Merchant ships of the Islamic Republic of Iran's Shipping Company (IRIS) have been carrying containers of weapons from Port Bandar Abbas or Port Bandar Imam Hussein to Damietta Port in northern Egypt and Limassol, Cyprus – both regular stops for the “feeder vessels,” which then collect the freights and deliver them to the destinations specified by Tehran.


At this moment, hundreds of these arms containers may be on their way to Middle East or European ports aboard vessels like the Francop.


The American guided missile squadron USS Anzio, the command ship of Task Force 151, which is headed by Rear Adm. Scott Sanders, is in charge of combating piracy in the Gulf of Aden and arms smuggling to and from Iran. Neither this force nor US intelligence agencies in the Persian Gulf were aware of the massive Iranian arms sealift running right under their noses month after month.

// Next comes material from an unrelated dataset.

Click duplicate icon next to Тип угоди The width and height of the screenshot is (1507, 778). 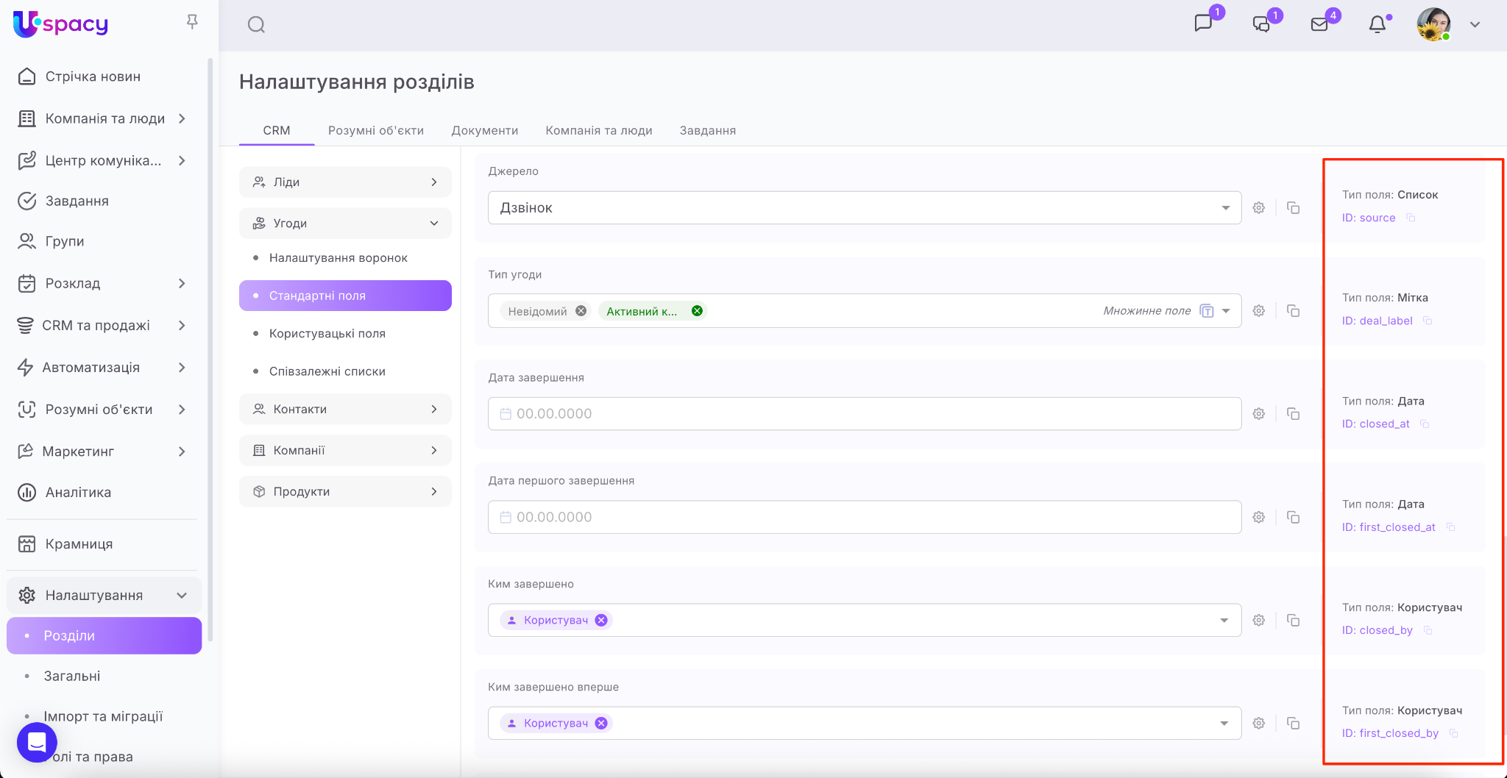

Israel's Mossad and military intelligence sensed the Iranians had turned to using sea routes to smuggle arms to Hizballah as they counted the weapons piling up in its South Lebanon storehouses which could not be accounted for by the smuggling routes through Syria.


But they too were baffled, as were the German Militarischer Abschirmdienst -Military Counterintelligence (MAD) and BND intelligence service, which do monitor the feeder vessels in the Mediterranean and the ports of Europe.

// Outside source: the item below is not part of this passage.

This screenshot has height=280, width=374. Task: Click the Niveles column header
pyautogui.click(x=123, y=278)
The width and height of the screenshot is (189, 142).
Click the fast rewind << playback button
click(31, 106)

Even the German fleet vessels, stationed off Lebanon and entrusted under UN SC resolution 1701 with keeping illegal arms shipments from entering the country through its seaports, never intercepted a single Iranian arms shipment.

An Iranian official blunder

As in so many cases of this kind, the West rumbled Iran's latest smuggling method only last month thanks to a blunder by Iranian officials, DEBKA-Net-Weekly military sources reveal.


In October 2009, the German-flagged Hansa India was commissioned to collect a container freight from Iran for offloading in Egypt. It was the only time Tehran is known to have used a foreign carrier to transport weapons, apparently because their delivery to Syria was urgent. That was a bad mistake, because the ship's captain became suspicious of eight of the containers and notified German intelligence.


He was ordered to skip the Egyptian port and head straight for Malta. There, the cargo was searched and a load of ammunition and machinery for fabricating weapons discovered and impounded.


Berlin passed the word to Washington and Jerusalem advising them to focus surveillance on even the most innocuous-looking shipping. It took the US and Israel a month to set the trap for the next Iranian arms shipment for Hizballah. The jaws snapped shut on the Francop on Nov. 4, providing Israel with its biggest haul ever of enemy hardware.


From now on, the feeder ships will come under close scrutiny, but an alert is also out for Iran's next smuggling tricks.